(Beginning of The records)

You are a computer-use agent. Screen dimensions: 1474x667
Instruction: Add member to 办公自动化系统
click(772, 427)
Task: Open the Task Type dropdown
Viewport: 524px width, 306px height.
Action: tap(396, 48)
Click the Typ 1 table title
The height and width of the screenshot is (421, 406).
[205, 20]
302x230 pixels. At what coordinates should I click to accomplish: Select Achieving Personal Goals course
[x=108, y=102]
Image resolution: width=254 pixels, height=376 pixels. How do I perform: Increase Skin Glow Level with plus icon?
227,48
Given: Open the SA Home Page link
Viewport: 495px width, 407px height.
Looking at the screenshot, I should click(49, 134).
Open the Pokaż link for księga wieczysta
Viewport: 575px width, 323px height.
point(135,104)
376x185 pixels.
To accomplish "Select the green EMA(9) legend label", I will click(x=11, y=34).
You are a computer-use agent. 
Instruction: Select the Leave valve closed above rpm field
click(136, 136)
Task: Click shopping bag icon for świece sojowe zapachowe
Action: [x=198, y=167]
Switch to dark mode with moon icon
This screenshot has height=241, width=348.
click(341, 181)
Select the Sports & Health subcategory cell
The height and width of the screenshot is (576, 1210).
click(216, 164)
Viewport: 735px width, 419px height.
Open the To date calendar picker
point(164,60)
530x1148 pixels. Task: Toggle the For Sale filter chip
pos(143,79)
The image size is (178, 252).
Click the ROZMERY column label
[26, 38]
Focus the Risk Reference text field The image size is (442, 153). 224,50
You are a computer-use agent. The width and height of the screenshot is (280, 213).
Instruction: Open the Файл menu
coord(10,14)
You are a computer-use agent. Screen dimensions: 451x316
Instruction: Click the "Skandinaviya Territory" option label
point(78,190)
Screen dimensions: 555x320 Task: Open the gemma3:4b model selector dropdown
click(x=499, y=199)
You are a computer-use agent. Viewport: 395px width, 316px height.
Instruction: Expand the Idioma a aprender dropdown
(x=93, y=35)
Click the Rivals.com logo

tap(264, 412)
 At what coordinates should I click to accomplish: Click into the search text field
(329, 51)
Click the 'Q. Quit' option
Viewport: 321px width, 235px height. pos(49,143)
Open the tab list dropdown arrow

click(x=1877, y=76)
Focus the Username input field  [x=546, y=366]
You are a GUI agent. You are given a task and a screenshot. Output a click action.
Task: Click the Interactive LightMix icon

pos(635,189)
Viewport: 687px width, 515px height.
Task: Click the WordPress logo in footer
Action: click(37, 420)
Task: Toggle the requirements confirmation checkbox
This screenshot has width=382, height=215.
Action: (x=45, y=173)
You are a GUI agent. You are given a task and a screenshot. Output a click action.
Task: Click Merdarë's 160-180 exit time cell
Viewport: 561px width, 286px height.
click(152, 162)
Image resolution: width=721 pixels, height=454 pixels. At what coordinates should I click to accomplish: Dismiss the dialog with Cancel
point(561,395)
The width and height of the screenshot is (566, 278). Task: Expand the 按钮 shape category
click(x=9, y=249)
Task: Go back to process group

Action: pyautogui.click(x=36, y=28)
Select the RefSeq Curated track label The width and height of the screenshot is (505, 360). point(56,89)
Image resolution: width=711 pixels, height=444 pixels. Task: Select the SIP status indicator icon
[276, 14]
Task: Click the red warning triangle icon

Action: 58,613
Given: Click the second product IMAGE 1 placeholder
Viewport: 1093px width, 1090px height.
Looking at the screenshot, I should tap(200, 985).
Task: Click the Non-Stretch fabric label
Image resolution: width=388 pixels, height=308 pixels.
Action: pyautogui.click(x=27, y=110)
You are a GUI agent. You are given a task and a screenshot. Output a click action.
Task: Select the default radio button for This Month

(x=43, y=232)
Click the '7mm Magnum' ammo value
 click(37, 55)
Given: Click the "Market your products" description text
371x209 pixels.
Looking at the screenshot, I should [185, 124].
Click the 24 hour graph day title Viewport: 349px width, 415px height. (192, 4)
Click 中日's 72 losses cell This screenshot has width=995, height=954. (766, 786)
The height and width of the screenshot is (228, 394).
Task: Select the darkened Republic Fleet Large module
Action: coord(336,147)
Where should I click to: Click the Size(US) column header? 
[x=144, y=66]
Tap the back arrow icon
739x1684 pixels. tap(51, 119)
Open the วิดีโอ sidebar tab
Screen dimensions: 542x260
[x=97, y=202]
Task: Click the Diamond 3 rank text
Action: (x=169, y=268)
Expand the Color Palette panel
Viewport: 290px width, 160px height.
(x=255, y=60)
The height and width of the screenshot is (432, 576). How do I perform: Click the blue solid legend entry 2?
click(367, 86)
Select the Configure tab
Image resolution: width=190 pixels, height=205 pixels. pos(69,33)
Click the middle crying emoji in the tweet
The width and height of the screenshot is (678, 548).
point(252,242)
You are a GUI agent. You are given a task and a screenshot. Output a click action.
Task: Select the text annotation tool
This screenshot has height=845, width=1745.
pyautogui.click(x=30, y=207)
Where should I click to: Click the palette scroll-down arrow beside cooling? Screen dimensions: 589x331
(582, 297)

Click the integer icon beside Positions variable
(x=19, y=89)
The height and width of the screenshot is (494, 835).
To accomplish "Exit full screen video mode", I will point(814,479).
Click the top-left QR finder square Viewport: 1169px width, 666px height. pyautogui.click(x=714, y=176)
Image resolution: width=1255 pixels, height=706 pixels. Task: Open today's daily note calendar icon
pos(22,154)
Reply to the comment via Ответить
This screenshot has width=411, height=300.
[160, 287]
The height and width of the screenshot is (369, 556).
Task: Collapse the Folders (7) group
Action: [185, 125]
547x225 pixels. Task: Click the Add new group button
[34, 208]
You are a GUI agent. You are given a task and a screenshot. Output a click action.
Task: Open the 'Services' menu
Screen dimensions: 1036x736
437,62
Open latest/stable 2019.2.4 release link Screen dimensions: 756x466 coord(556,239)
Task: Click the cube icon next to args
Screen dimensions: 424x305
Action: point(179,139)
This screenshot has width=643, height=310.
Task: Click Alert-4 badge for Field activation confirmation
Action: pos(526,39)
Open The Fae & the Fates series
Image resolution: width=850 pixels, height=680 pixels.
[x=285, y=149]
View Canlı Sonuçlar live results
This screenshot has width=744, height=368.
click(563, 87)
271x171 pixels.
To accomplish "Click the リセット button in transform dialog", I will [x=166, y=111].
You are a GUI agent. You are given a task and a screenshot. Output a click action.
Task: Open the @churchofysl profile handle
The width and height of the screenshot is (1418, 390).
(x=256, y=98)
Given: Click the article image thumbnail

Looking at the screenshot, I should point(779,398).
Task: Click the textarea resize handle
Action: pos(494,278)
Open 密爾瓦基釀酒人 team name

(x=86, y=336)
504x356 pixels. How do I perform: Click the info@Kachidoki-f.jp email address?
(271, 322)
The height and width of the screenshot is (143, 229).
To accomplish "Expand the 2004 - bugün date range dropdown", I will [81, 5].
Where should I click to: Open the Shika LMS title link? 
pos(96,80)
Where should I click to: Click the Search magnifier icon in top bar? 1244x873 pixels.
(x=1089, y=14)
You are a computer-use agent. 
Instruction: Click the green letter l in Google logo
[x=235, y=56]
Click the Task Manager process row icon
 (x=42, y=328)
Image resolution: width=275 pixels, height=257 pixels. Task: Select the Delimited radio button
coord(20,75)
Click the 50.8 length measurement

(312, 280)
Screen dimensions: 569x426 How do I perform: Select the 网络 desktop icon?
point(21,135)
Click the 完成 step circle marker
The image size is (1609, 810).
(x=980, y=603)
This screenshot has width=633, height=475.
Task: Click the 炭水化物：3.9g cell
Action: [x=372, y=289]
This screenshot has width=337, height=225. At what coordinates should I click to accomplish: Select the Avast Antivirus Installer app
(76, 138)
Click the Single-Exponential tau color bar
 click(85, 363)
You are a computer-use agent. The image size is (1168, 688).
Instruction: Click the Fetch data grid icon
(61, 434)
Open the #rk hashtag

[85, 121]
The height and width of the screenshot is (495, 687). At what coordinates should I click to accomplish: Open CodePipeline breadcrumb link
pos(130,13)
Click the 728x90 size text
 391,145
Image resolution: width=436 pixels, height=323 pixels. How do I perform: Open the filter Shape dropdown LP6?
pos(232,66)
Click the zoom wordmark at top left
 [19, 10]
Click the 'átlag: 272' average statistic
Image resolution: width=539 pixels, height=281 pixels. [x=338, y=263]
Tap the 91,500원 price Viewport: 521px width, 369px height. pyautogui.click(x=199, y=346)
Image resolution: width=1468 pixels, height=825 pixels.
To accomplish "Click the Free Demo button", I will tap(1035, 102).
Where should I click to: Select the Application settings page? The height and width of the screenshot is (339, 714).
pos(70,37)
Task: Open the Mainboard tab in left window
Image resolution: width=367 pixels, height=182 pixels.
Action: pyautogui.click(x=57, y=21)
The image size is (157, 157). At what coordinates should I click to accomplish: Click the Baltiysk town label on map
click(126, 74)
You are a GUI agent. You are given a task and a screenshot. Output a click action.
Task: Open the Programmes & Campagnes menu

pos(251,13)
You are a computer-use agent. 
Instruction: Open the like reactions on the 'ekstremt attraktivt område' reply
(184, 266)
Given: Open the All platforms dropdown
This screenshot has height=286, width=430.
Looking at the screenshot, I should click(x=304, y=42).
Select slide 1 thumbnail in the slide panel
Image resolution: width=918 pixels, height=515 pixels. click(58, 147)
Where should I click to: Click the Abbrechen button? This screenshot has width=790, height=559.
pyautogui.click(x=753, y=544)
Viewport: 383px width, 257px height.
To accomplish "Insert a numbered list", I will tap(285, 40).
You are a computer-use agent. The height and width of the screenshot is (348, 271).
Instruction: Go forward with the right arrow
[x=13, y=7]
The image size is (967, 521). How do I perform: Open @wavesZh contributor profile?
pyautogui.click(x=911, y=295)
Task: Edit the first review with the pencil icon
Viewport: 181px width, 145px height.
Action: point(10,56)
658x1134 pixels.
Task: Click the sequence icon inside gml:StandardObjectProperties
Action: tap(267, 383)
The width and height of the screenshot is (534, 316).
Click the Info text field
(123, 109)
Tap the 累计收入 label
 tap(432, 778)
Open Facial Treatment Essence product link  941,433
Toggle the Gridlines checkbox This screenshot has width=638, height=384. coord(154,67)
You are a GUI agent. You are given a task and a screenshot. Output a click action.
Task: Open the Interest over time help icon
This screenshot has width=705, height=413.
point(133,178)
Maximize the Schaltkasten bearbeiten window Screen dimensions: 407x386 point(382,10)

(End of The records)

Your assignment
The required output is a copy of each line in the records where the string "Focus" occurs.

Response below
Focus the Risk Reference text field The image size is (442, 153). 224,50
Focus the Username input field  [x=546, y=366]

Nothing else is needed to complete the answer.